According to a new study conducted by the Ghana Statistical Service (GSS), wage disparities are being exacerbated by variations in allowance amounts given to public sector employees.
As a result, there is now a wider gap between employees' gross wages, with those with higher net salaries typically receiving higher allowances.
The study is called: According to the study titled "Ghana 2022 Earnings Inequality in the Public Sector," the average allowances of individuals who earn between GH5000 and GH9999 are more than 26 times higher than those of those who earn less than GH1000.
In response to the report's findings, Government Statistician Prof. Samuel Kobina Annim stated that progressive statutory deductions, in which higher earners pay more, was one approach to reducing income inequality.
He stated that, despite being progressive, the disparity in deductions between income groups was marginal and had little effect on reducing earnings disparities.
According to the study, those with salaries between GH2999 and GH1000 paid 20 percent of their gross salary in statutory deductions, while those with salaries above GH10,000 had an average of 25 percent.
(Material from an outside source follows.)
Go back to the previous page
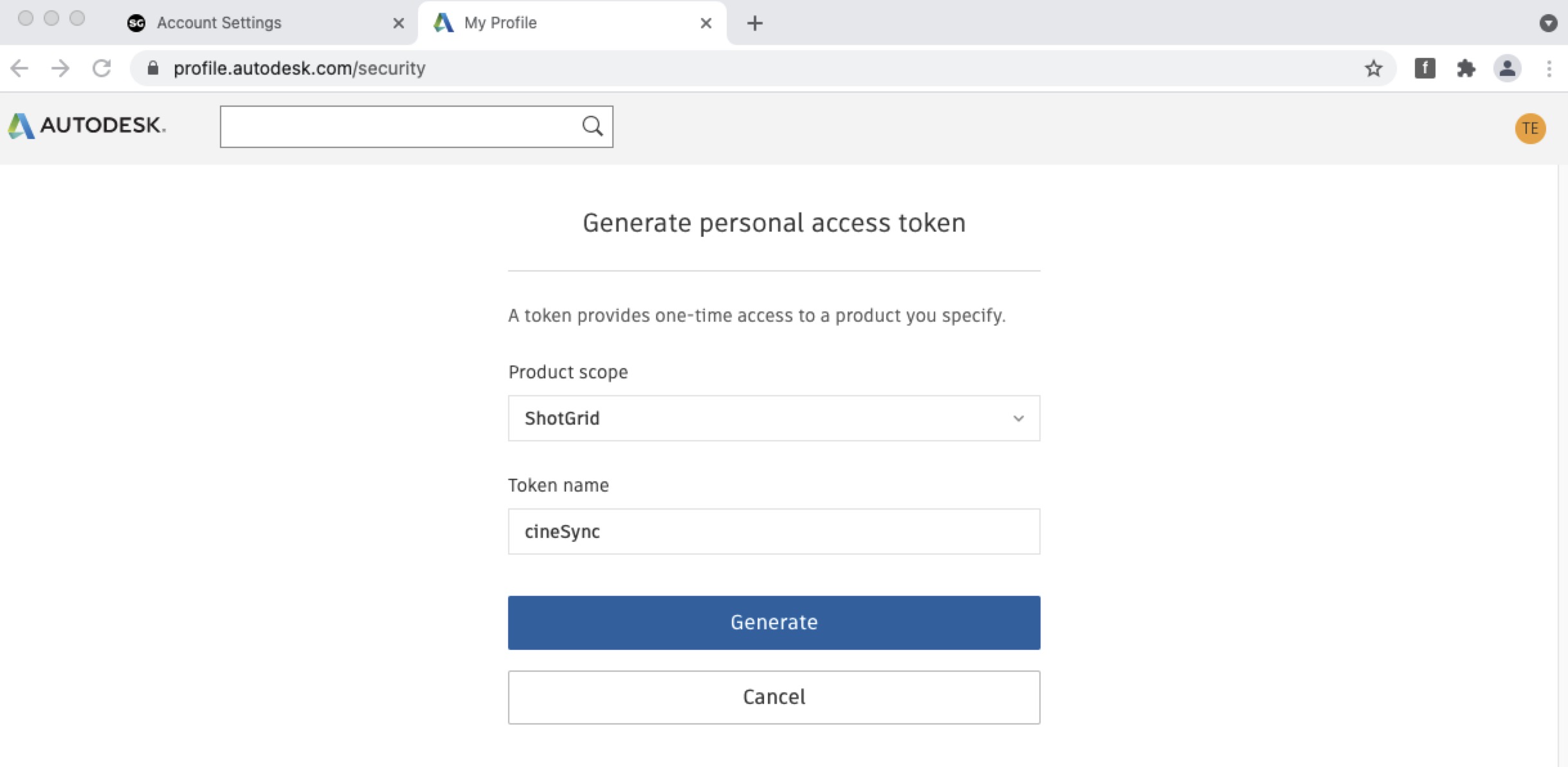 point(20,68)
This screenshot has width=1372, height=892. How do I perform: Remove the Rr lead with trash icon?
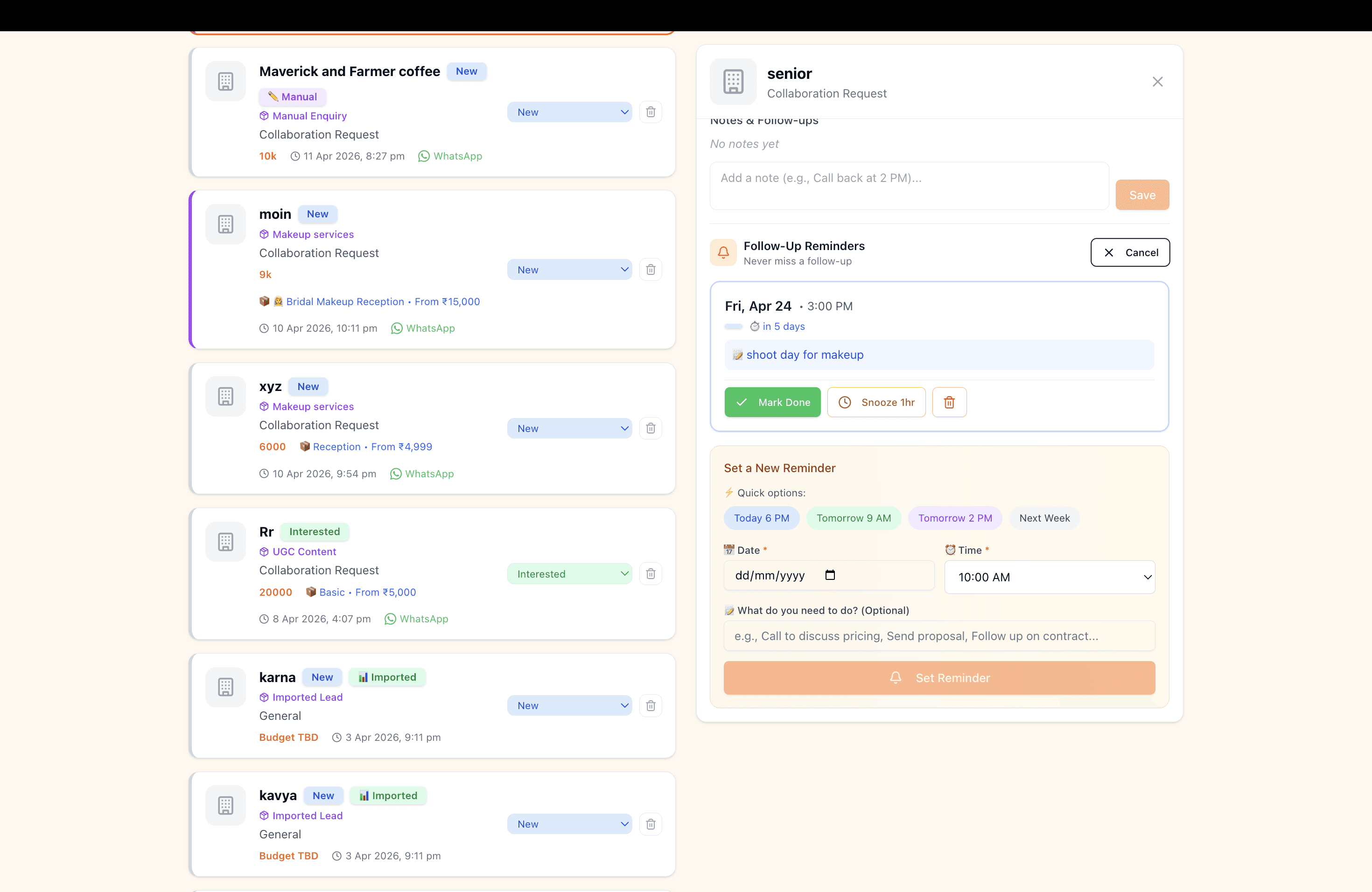650,573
It was also pointed out that the basic salary, deductions, and allowances all increased with age, with the highest increases occurring between the ages of 50 and 60.
The report stated, "However, the rate of upward changes in earnings between ages 20 and 40 is slightly steeper than increases after age 40."
The study looked at how 687,984 public sector workers from 50 Ministries, Departments, and Agencies (MDA) and 129 payrolls made GH2.3 billion in salaries and benefits in December 2022.
The Controller and Accountant General's Department's data were not comprehensive because they did not include employees of public universities, security agencies, Article 71 officeholders, or other non-subvented institutions.